Task requirements >> Rewrite the records as a numbered list, one line per item and blank lines left out, starting at the beginning of the records and ending at the line that contains "I will point(441,434).".

Data shown >>
********************
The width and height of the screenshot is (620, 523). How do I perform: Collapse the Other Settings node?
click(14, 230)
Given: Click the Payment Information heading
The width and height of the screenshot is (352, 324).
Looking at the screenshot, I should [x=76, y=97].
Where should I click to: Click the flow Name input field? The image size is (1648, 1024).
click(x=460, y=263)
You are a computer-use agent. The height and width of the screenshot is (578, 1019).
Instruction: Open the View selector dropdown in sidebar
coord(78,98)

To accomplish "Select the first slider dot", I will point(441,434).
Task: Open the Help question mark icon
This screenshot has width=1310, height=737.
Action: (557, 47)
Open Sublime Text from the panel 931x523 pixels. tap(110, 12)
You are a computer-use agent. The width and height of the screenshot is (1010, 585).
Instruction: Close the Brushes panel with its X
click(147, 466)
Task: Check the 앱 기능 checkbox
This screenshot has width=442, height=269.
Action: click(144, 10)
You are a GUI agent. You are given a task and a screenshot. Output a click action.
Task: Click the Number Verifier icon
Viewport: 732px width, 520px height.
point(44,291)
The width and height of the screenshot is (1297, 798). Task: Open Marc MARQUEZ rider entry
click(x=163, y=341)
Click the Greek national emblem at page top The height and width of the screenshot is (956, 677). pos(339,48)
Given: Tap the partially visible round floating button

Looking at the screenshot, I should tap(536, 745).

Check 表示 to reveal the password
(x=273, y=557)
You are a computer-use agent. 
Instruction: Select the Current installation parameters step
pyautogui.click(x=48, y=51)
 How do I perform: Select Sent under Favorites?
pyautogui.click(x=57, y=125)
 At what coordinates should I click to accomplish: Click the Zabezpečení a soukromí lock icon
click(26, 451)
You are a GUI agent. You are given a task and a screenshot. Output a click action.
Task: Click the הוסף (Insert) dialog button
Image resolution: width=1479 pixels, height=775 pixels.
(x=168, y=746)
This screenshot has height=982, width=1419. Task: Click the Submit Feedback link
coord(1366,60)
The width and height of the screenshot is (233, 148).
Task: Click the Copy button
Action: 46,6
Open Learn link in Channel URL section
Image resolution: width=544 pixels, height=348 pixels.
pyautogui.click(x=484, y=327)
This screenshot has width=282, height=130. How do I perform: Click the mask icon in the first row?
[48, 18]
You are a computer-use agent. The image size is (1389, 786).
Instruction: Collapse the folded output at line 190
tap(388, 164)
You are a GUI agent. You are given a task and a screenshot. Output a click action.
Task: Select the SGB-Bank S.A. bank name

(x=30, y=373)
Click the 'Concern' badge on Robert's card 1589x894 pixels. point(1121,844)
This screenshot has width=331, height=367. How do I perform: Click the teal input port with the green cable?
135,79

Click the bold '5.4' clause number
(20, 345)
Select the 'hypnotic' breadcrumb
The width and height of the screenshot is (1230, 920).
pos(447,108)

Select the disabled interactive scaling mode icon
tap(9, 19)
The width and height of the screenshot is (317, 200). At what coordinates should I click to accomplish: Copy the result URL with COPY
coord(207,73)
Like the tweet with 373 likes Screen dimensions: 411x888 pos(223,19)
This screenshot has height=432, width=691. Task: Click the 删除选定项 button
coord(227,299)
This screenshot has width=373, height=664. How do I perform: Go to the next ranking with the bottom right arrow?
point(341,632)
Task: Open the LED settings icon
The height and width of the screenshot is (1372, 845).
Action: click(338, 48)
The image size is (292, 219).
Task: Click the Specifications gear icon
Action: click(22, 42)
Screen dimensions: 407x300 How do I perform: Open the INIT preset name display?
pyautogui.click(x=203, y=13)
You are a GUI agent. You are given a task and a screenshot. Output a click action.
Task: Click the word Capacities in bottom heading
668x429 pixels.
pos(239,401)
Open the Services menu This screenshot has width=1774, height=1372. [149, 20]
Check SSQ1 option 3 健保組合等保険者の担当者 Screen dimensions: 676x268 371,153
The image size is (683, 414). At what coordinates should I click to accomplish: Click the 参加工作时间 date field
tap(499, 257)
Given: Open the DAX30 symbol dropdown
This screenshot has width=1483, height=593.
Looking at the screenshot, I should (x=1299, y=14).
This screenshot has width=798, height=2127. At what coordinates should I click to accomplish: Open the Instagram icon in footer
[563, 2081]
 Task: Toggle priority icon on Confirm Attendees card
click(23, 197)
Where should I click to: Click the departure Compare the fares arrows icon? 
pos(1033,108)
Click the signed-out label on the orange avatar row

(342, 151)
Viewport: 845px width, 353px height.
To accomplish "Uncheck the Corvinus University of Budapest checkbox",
********************
Response below >>
1. The width and height of the screenshot is (620, 523). How do I perform: Collapse the Other Settings node?
2. click(14, 230)
3. Given: Click the Payment Information heading
4. The width and height of the screenshot is (352, 324).
5. Looking at the screenshot, I should [x=76, y=97].
6. Where should I click to: Click the flow Name input field? The image size is (1648, 1024).
7. click(x=460, y=263)
8. You are a computer-use agent. The height and width of the screenshot is (578, 1019).
9. Instruction: Open the View selector dropdown in sidebar
10. coord(78,98)
11. To accomplish "Select the first slider dot", I will point(441,434).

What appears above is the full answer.